A group of 13 of the world’s leading economists from nine developing and developed countries were convened as part of a High-Level Commission on Carbon Prices by the Carbon Pricing Leadership Coalition at Marrakesh in 2016, and their work was supported by the Government of France and the World Bank Group. The results of their work was published this week and concluded that countries must work towards the goal of implementing a strong carbon price in the range of $40 to $80 per tonne of CO2 by 2020, and $50 to $100 per tonne by 2030, with the authors of the report explaining that “A well-designed carbon price is an indispensable part of a strategy for reducing emissions in an efficient way.”
“The world’s transition to a low-carbon and climate-resilient economy is the story of growth for this century,” said Commission co-chairs Joseph Stiglitz and Nicholas Stern. “We’re already seeing the potential that this transformation represents in terms of more innovation, greater resilience, more livable cities, improved air quality and better health. Our report builds on the growing understanding of the opportunities for carbon pricing, together with other policies, to drive the sustainable growth and poverty reduction which can deliver on the Paris Agreement and the Sustainable Development Goals.”

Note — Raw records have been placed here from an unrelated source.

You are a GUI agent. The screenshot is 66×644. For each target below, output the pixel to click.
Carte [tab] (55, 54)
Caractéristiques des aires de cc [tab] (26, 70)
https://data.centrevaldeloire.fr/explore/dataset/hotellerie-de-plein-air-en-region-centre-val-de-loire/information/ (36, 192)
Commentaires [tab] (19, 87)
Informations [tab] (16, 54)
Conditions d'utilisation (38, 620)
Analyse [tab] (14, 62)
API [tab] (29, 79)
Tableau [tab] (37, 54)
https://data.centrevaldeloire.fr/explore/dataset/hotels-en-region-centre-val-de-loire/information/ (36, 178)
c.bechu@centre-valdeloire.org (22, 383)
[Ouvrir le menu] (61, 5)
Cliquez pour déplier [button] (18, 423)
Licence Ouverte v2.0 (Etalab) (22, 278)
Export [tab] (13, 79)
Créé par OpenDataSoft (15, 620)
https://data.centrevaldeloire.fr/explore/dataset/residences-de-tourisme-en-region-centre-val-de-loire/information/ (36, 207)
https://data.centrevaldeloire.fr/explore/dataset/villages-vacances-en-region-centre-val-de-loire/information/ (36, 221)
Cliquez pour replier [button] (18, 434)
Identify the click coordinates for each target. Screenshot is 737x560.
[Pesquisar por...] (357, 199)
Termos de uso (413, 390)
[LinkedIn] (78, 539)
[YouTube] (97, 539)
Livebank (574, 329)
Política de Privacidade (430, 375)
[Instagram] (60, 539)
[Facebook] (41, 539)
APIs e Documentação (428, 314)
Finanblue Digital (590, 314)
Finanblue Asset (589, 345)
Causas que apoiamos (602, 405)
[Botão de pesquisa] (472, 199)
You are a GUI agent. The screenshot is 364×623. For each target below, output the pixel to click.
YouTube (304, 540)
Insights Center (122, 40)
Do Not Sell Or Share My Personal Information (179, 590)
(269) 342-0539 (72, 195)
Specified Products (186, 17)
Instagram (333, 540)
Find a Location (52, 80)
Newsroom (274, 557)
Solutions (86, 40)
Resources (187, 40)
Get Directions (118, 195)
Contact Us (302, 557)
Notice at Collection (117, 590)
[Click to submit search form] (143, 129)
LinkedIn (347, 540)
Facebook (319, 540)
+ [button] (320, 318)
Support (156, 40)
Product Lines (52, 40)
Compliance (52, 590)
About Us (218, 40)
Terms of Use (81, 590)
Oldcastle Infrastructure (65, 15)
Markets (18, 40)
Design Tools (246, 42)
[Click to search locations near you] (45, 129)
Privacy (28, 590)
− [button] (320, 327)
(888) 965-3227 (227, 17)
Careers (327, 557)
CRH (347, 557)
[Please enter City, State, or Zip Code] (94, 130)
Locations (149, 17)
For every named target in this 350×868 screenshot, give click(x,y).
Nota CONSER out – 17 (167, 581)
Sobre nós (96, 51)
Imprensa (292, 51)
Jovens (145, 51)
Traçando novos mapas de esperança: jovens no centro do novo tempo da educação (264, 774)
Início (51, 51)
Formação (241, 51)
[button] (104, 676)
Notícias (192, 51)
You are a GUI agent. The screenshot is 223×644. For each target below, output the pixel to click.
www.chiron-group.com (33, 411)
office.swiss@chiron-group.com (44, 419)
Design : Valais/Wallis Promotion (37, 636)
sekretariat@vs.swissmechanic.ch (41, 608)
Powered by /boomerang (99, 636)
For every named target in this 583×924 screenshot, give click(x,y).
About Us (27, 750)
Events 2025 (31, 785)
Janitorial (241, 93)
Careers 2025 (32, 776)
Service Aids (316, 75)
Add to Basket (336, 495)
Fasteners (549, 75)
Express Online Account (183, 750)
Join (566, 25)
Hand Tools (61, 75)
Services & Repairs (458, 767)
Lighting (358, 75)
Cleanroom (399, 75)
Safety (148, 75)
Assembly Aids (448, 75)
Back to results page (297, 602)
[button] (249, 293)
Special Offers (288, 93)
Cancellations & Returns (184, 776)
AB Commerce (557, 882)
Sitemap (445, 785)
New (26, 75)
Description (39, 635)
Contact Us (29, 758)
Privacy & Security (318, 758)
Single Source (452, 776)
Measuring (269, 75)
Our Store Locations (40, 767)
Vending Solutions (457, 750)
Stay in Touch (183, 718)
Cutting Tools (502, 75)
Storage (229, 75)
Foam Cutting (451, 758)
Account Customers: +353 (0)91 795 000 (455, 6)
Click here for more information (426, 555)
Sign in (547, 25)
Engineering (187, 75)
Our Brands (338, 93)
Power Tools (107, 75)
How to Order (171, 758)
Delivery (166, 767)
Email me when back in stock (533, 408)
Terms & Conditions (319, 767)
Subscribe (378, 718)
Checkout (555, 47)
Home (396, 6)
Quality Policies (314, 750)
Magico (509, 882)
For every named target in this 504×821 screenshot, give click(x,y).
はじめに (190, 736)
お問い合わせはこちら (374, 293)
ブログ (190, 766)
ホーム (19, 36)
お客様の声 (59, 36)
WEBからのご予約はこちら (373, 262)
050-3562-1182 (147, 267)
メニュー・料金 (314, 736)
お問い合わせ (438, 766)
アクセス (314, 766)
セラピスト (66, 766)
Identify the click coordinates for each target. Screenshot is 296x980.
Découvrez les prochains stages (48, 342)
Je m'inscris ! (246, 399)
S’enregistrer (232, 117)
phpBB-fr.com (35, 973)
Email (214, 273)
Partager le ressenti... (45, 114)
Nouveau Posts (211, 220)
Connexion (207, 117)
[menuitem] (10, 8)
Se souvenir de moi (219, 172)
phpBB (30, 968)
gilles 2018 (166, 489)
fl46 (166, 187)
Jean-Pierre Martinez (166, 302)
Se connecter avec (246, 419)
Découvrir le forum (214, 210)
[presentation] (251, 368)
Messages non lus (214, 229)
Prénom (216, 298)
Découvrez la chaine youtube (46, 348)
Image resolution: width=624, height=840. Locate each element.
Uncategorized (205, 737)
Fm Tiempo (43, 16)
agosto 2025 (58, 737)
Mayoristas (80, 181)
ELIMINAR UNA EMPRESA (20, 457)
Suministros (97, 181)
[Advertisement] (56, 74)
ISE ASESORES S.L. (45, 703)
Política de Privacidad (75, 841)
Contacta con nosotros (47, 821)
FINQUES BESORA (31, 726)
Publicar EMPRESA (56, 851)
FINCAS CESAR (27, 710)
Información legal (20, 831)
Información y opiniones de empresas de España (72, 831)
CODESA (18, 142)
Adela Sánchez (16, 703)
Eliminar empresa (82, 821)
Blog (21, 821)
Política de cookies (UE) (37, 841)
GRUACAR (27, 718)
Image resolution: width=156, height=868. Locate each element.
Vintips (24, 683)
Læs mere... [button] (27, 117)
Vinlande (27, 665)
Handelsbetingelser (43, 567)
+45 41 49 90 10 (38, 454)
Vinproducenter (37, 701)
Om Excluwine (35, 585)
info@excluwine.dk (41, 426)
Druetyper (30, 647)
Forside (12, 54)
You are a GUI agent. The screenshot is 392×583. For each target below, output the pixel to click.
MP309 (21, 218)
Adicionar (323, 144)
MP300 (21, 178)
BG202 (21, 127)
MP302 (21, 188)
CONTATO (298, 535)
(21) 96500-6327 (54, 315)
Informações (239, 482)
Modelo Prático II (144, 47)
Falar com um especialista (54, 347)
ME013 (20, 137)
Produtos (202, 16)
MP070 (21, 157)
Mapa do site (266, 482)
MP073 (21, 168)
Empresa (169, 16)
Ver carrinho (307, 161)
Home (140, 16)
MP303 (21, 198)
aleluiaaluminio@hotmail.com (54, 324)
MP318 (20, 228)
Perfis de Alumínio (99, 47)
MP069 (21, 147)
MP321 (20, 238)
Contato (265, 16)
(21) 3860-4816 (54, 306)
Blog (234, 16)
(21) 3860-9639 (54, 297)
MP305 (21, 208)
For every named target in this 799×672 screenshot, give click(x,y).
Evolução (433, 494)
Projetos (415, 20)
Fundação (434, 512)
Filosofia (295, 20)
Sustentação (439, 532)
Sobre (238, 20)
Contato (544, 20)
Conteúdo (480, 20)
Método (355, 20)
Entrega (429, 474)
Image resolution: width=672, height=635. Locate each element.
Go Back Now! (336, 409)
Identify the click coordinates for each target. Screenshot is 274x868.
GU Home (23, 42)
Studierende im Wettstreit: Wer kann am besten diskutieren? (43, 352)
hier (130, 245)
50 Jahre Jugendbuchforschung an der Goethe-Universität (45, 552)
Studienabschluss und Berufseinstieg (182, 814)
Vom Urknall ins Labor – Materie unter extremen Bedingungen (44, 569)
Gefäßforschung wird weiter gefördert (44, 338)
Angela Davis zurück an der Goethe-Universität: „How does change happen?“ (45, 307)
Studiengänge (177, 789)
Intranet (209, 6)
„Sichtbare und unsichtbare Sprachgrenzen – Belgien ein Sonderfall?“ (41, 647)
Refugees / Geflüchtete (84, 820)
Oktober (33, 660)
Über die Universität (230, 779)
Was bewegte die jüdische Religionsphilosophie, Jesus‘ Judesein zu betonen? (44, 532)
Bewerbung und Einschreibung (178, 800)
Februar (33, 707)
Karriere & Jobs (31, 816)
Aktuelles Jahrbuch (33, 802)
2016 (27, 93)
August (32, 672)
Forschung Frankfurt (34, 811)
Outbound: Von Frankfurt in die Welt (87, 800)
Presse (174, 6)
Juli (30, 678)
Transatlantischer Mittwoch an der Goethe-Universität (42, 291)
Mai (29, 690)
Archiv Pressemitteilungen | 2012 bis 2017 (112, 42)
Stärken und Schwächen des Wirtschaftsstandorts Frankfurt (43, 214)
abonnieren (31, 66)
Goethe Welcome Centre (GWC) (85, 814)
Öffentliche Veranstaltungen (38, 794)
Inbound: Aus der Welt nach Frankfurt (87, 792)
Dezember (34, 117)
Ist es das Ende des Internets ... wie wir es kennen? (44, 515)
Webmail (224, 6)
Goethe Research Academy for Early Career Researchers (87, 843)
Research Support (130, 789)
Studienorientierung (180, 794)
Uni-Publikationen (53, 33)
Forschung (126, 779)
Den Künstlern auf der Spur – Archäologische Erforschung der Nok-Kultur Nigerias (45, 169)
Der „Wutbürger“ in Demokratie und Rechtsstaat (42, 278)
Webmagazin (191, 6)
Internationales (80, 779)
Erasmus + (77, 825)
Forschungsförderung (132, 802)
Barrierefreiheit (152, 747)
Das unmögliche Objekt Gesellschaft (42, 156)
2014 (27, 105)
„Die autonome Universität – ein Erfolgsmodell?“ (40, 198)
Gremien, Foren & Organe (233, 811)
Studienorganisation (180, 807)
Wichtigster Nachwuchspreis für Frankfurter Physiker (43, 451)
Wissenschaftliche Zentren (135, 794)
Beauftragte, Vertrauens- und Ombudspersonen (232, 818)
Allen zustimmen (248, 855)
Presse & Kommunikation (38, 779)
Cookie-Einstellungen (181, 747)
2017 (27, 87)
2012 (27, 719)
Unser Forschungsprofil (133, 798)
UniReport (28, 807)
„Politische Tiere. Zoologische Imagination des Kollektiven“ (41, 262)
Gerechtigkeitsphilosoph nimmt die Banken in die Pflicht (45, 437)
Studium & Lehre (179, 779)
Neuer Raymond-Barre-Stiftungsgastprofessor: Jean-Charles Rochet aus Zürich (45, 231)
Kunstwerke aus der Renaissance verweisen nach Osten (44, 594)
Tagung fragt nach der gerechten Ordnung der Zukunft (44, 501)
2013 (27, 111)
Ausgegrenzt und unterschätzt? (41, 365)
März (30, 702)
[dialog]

All countries will need to implement climate policy packages if the world is to meet the objectives set out in the Paris Agreement. The report explains such packages can and should contain a variety of policies that complement carbon pricing and “tackle market failures other than the [greenhouse gas (GHG)] externality.” The economists also highlighted the importance of international cooperation:
“International cooperation — including international support and financial transfers, carbon-price-based agreements, and public guarantees for low-carbon investments — to promote consistency of action across countries can help lower costs, prevent distortions in trade and capital flows, and facilitate the efficient reduction of emissions (as well as the achievement of other Paris Agreement objectives, such as those related to the “financial flows consistent with a pathway towards low greenhouse gas emissions and climate-resilient development”).”
The Commission spent five months deliberating the value of carbon prices, exploring various lines of evidence to reach the aforementioned conclusions. They found that explicit carbon-pricing instruments such as carbon taxes or cap-and-trade schemes are able to raise revenue for countries efficiently, and that these revenues can then be used to foster and increase green growth.
“Specific carbon price levels will need to be tailored to country conditions and policy choices,” added Commission member, Professor Harald Winkler of the University of Cape Town, South Africa. “Carbon pricing makes sense in all countries but low-income countries, which may be more challenged to protect the people vulnerable to the initial economic impacts, may decide to start pricing carbon at a lower level and gradually increase over time.”
The report also found that carbon pricing on its own may simply not be enough to ensure that the Paris Agreement targets are met, and “may need to be complemented by other well-designed policies tackling various market and government failures, as well as other imperfections.” This is unsurprising, and the natural outcome of such a conclusion is inherently more appealing to governments anyway. “A combination of policies is likely to be more dynamically efficient and attractive than a single policy,” the authors note, adding that possible policies could include,
“…investing in public transportation infrastructure and urban planning; laying the groundwork for renewable-based power generation; introducing or raising efficiency standards, adapting city design, and land and forest management; investing in relevant R&D initiatives; and developing financial devices to reduce the risk-weighted capital costs of low-carbon technologies and projects.”